TASK DESCRIPTION:
Return all of the entries below, reproducing every line verbatim.

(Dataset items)
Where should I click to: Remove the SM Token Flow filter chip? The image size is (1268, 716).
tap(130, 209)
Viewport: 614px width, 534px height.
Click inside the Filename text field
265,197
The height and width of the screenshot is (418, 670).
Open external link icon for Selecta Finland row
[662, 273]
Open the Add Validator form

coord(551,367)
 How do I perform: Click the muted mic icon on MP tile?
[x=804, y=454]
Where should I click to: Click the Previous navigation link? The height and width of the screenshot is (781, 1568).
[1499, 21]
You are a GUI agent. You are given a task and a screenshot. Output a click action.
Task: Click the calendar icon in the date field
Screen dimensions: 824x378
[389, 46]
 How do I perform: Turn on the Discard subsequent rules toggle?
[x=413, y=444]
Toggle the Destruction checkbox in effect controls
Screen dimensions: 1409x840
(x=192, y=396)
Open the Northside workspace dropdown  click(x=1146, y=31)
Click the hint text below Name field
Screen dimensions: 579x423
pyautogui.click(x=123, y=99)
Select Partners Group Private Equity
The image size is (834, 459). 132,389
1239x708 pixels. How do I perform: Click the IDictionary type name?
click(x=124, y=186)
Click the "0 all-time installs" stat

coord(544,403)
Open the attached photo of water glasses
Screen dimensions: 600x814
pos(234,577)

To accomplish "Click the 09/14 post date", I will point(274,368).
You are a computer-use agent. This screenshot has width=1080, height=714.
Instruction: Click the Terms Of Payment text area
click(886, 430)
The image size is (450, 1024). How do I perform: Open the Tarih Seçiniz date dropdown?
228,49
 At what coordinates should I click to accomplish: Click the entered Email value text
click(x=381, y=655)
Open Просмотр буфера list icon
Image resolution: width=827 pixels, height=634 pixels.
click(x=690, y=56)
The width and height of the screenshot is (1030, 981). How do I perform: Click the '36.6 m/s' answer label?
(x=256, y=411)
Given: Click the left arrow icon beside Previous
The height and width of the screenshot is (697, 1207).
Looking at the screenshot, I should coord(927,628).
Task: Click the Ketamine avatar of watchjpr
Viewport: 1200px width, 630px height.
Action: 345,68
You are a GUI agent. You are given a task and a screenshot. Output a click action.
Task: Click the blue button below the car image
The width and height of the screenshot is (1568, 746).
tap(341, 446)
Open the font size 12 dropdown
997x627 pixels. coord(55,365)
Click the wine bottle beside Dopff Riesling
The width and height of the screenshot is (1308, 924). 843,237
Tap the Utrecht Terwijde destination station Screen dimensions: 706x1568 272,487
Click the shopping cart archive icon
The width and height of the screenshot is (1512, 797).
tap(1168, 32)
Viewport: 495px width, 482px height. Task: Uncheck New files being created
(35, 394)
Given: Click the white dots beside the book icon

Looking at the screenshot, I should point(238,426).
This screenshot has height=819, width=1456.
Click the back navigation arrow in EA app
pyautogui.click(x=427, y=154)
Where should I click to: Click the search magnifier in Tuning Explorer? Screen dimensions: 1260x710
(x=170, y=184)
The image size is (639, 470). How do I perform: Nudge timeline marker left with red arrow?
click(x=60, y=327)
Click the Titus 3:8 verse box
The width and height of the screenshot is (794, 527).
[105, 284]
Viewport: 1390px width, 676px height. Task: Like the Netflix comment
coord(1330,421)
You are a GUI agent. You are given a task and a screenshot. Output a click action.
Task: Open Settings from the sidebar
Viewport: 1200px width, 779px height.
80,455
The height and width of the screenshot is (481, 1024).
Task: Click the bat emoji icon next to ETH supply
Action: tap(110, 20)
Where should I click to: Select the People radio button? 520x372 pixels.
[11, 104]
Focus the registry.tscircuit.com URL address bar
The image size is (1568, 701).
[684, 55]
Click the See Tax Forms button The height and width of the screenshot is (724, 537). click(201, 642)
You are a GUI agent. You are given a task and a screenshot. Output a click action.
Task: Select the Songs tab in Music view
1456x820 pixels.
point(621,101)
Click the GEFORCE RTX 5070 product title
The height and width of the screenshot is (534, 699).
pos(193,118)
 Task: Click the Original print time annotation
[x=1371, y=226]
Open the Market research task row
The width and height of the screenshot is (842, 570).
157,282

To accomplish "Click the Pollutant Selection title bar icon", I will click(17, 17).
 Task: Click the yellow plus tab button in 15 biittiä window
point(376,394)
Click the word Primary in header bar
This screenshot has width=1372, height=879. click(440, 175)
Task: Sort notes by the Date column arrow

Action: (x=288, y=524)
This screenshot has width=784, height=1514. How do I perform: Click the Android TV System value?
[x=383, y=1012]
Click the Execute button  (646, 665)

EXERCISE RESPONSE:
Where should I click to: Remove the SM Token Flow filter chip? The image size is (1268, 716).
tap(130, 209)
Viewport: 614px width, 534px height.
Click inside the Filename text field
265,197
The height and width of the screenshot is (418, 670).
Open external link icon for Selecta Finland row
[662, 273]
Open the Add Validator form

coord(551,367)
 How do I perform: Click the muted mic icon on MP tile?
[x=804, y=454]
Where should I click to: Click the Previous navigation link? The height and width of the screenshot is (781, 1568).
[1499, 21]
You are a GUI agent. You are given a task and a screenshot. Output a click action.
Task: Click the calendar icon in the date field
Screen dimensions: 824x378
[389, 46]
 How do I perform: Turn on the Discard subsequent rules toggle?
[x=413, y=444]
Toggle the Destruction checkbox in effect controls
Screen dimensions: 1409x840
(x=192, y=396)
Open the Northside workspace dropdown  click(x=1146, y=31)
Click the hint text below Name field
Screen dimensions: 579x423
pyautogui.click(x=123, y=99)
Select Partners Group Private Equity
The image size is (834, 459). 132,389
1239x708 pixels. How do I perform: Click the IDictionary type name?
click(x=124, y=186)
Click the "0 all-time installs" stat

coord(544,403)
Open the attached photo of water glasses
Screen dimensions: 600x814
pos(234,577)

To accomplish "Click the 09/14 post date", I will point(274,368).
You are a computer-use agent. This screenshot has width=1080, height=714.
Instruction: Click the Terms Of Payment text area
click(886, 430)
The image size is (450, 1024). How do I perform: Open the Tarih Seçiniz date dropdown?
228,49
 At what coordinates should I click to accomplish: Click the entered Email value text
click(x=381, y=655)
Open Просмотр буфера list icon
Image resolution: width=827 pixels, height=634 pixels.
click(x=690, y=56)
The width and height of the screenshot is (1030, 981). How do I perform: Click the '36.6 m/s' answer label?
(x=256, y=411)
Given: Click the left arrow icon beside Previous
The height and width of the screenshot is (697, 1207).
Looking at the screenshot, I should coord(927,628).
Task: Click the Ketamine avatar of watchjpr
Viewport: 1200px width, 630px height.
Action: 345,68
You are a GUI agent. You are given a task and a screenshot. Output a click action.
Task: Click the blue button below the car image
The width and height of the screenshot is (1568, 746).
tap(341, 446)
Open the font size 12 dropdown
997x627 pixels. coord(55,365)
Click the wine bottle beside Dopff Riesling
The width and height of the screenshot is (1308, 924). 843,237
Tap the Utrecht Terwijde destination station Screen dimensions: 706x1568 272,487
Click the shopping cart archive icon
The width and height of the screenshot is (1512, 797).
tap(1168, 32)
Viewport: 495px width, 482px height. Task: Uncheck New files being created
(35, 394)
Given: Click the white dots beside the book icon

Looking at the screenshot, I should point(238,426).
This screenshot has height=819, width=1456.
Click the back navigation arrow in EA app
pyautogui.click(x=427, y=154)
Where should I click to: Click the search magnifier in Tuning Explorer? Screen dimensions: 1260x710
(x=170, y=184)
The image size is (639, 470). How do I perform: Nudge timeline marker left with red arrow?
click(x=60, y=327)
Click the Titus 3:8 verse box
The width and height of the screenshot is (794, 527).
[105, 284]
Viewport: 1390px width, 676px height. Task: Like the Netflix comment
coord(1330,421)
You are a GUI agent. You are given a task and a screenshot. Output a click action.
Task: Open Settings from the sidebar
Viewport: 1200px width, 779px height.
80,455
The height and width of the screenshot is (481, 1024).
Task: Click the bat emoji icon next to ETH supply
Action: tap(110, 20)
Where should I click to: Select the People radio button? 520x372 pixels.
[11, 104]
Focus the registry.tscircuit.com URL address bar
The image size is (1568, 701).
[684, 55]
Click the See Tax Forms button The height and width of the screenshot is (724, 537). click(201, 642)
You are a GUI agent. You are given a task and a screenshot. Output a click action.
Task: Select the Songs tab in Music view
1456x820 pixels.
point(621,101)
Click the GEFORCE RTX 5070 product title
The height and width of the screenshot is (534, 699).
pos(193,118)
 Task: Click the Original print time annotation
[x=1371, y=226]
Open the Market research task row
The width and height of the screenshot is (842, 570).
157,282

To accomplish "Click the Pollutant Selection title bar icon", I will click(17, 17).
 Task: Click the yellow plus tab button in 15 biittiä window
point(376,394)
Click the word Primary in header bar
This screenshot has width=1372, height=879. click(440, 175)
Task: Sort notes by the Date column arrow

Action: (x=288, y=524)
This screenshot has width=784, height=1514. How do I perform: Click the Android TV System value?
[x=383, y=1012]
Click the Execute button  (646, 665)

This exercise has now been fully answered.